More and more countries have adopted or are considering stronger measures to try to keep infected people from entering and to contain outbreaks. More and more countries have adopted or are considering stronger measures to try to keep infected people from entering and to contain outbreaks.
On Sunday, Saudi Arabia cut off access to Shiite Muslim towns and villages in the east of the kingdom, cordoning off an area in Qatif Governorate where all 11 of the country’s confirmed coronavirus cases have been identified. And local Saudi media reported that the country would temporarily close down all educational institutions and block travel to and from a number of countries in the region. The kingdom had already suspended pilgrimages to the Muslim holy cities of Mecca and Medina.
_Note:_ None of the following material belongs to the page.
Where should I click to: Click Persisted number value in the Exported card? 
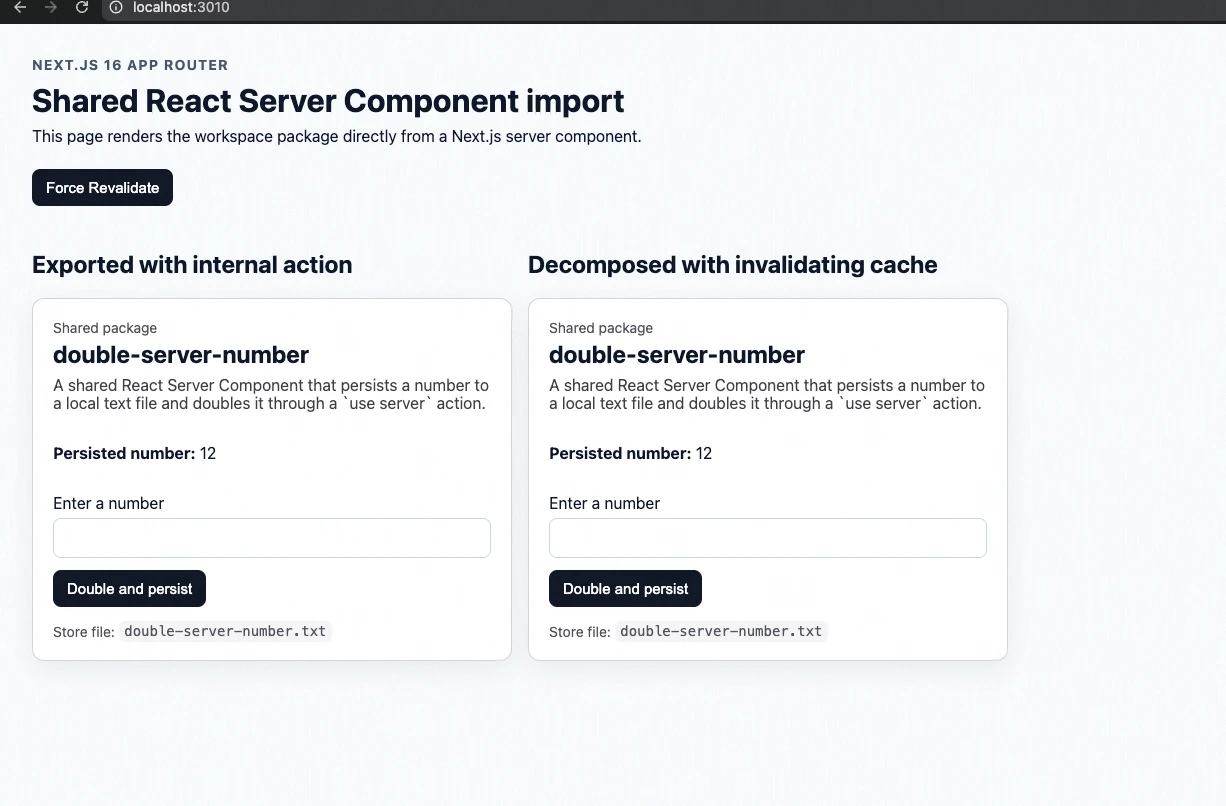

In Iran, which has been hit the hardest in the Middle East, state media reported that all flights to Europe would be suspended indefinitely. The health minister in France, one of Europe’s bigger trouble spots, announced a ban on gatherings of more than 1,000 people. The U.S. has counted at least 539 cases across 34 states — Connecticut reported its first case and Washington announced another patient being treated for coronavirus had died on Sunday — and the District of Columbia, and logged 22 deaths. Washington State, New York, California, Maryland and Oregon have declared emergencies.
A growing number of schools are shutting down across the country, raising concerns about the closings will affect learning, burden families and upend communities. The U.S. Army suspended travel to and from Italy and South Korea, now the world’s third largest hot spot, until May 6, an order that affects 4,500 soldiers and family members. And the Finnish armed forces announced that troop exercises planned for March 9-19 with Norway would be scrapped.
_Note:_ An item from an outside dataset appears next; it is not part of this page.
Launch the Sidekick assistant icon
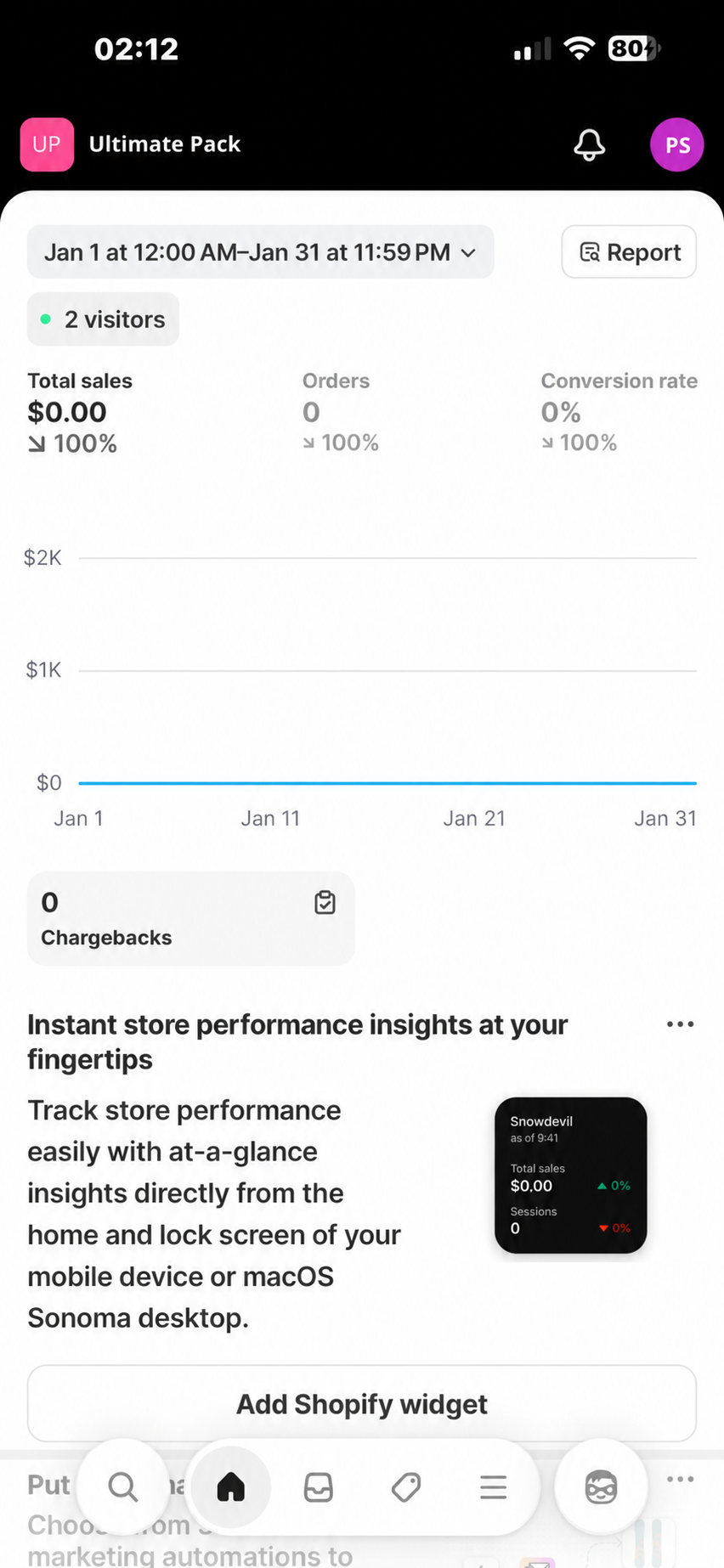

On Sunday, the leading U.S. expert on infectious diseases, Dr. Anthony S. Fauci, said that it was possible that regional lockdowns could become necessary and recommended that those at greatest risk — the elderly and those with underlying health conditions — abstain from travel. Dr. Fauci, the director of the National Institute of Allergy and Infectious Diseases, said the Trump administration was prepared to “take whatever action is appropriate” to contain the outbreak, including travel restrictions in areas with a high number of cases.
“I don’t think it would be as draconian as ‘nobody in and nobody out,’” Dr. Fauci said on “Fox News Sunday.” “But there’ll be, if we continue to get cases like this, particularly at the community level, there will be what we call mitigation.”
Even as the rate of new infections appeared to taper in China, the number of cases around the world continued to rise on Sunday, with some of the biggest clusters emerging in Europe. Besides the sharp rise in Italy, Germany reported more than 930 cases; Switzerland’s total reached 281; and Britain’s health department said that three people with the virus had died and that the number of cases in the country had jumped to 273 by Sunday. The smallest E.U. nation, Malta, reported its first confirmed case on Saturday: a 12-year-old girl recently returned from a vacation in northern Italy. Her condition was described as good.
The Spanish authorities announced on Sunday that three more people diagnosed with coronavirus had died in Madrid, raising the number of coronavirus fatalities in the country to 13. There are now over 500 cases, the authorities said. Salvador Illa, Spain’s health minister, said at a news conference in Madrid that several cases in Spain were linked to people who recently traveled to Italy.